For affected taxpayers, the due date for the withholding and payment of the employee portion of the applicable taxes—the Social Security tax and Railroad Retirement tax equivalent—on applicable wages as defined below is postponed until the period beginning January 1, 2021, and ending April 30, 2021.
Please note, the deposit obligation doesn’t arise until the taxes are withheld. Consequently, if an employer withholds the taxes, they must be deposited.
As defined in Section 3121(a) and Section 3231(e), applicable wages are wages and compensation paid to an employee on a pay date during the period beginning on September 1, 2020, and ending on December 31, 2020. The definition only applies if the amount of such wages or compensation paid for a bi-weekly pay period is less than $4,000, or the equivalent threshold amount with respect to other pay periods—for instance, $4,333 if paid twice a month. Annually, this amounts to $104,000.

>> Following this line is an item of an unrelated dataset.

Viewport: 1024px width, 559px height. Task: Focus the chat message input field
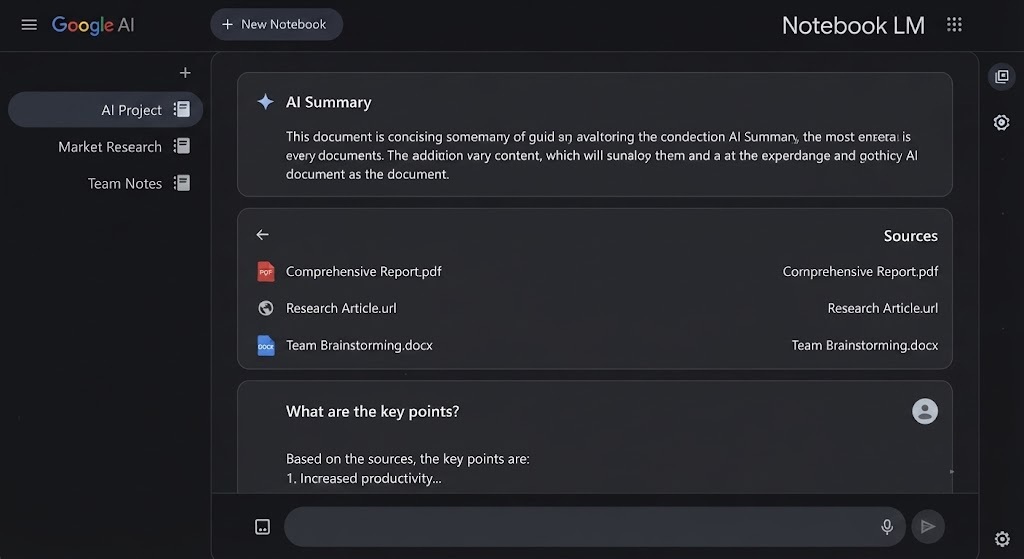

Amounts excluded from wages or compensation under Sections 3121(a) or 3231(e) aren’t included when determining applicable wages.
Eligibility is determined each pay period. If applicable wages payable to an employee for a pay period is less than the corresponding pay period threshold amount, then the applicable taxes related to those wages are eligible for the relief provided in this notice for that pay period—regardless of whether the employee was eligible in other pay periods.
The notice doesn’t address Social Security taxes for self-employed individuals and, as such, deferral isn’t available for those who aren’t employees earning wages as described above.
Employers must withhold the taxes deferred under this notice ratably from the employee’s wages and compensation paid between January 1, 2021, and April 30, 2021.
Interest, penalties, and additions to tax will begin to accrue on May 1, 2021, on any deferred taxes. If necessary, employers may make arrangements to otherwise collect the deferred taxes from the employee.
Some of the questions raised in our prior Alert are addressed by the notice, but there are still concerns about how employers would implement the deferral.
Deferral as Opposed to a Tax Cut
The notice allows employers to postpone the deadline for the withholding, deposit, and payment of the employee portion of Social Security taxes on applicable wages. It also confirms the executive order is simply a deferral—not a payroll tax cut—with repayment starting January 1, 2021.
The notice clarifies the deferral is only available to those employees with applicable wages below the $4,000 bi-weekly threshold. For those with applicable wages in excess of this threshold, no amount is eligible for deferral.
The notice doesn’t provide guidance for employees that may have more than one employer; it appears an employer isn’t obligated to confirm if the employee earns wages elsewhere when determining the employee’s eligibility.
To repay the deferred taxes, the notice provides the employer must withhold and pay the taxes deferred ratably over the four-month period beginning January 1, 2021, with interest, penalties, and additions to begin on May 1, 2021.
Further, the notice provides that, if necessary, the employer “may make arrangements to otherwise collect the applicable taxes from the employee.”
The repayment provision will likely concern employers as the notice requires the affected taxpayer— the employer—to remit the taxes deferred. This will likely create administrative challenges for employers if an employee leaves before the deferred taxes are fully collected.
It could also leave employers ultimately responsible for payment if they are unable to recover the deferred amounts from the employee. The notice doesn’t provide a mechanism for the taxes to be collected by the IRS directly from the employee.
While the notice doesn’t definitively state that compliance by employers is optional, the IRS news release suggests it isn’t required by its use of permissive language that the deferral is “available” and that employers “may apply” the deferral to the applicable tax payments. After the issue of the notice, an IRS attorney confirmed that employers may, but aren't required, to utilize the relief.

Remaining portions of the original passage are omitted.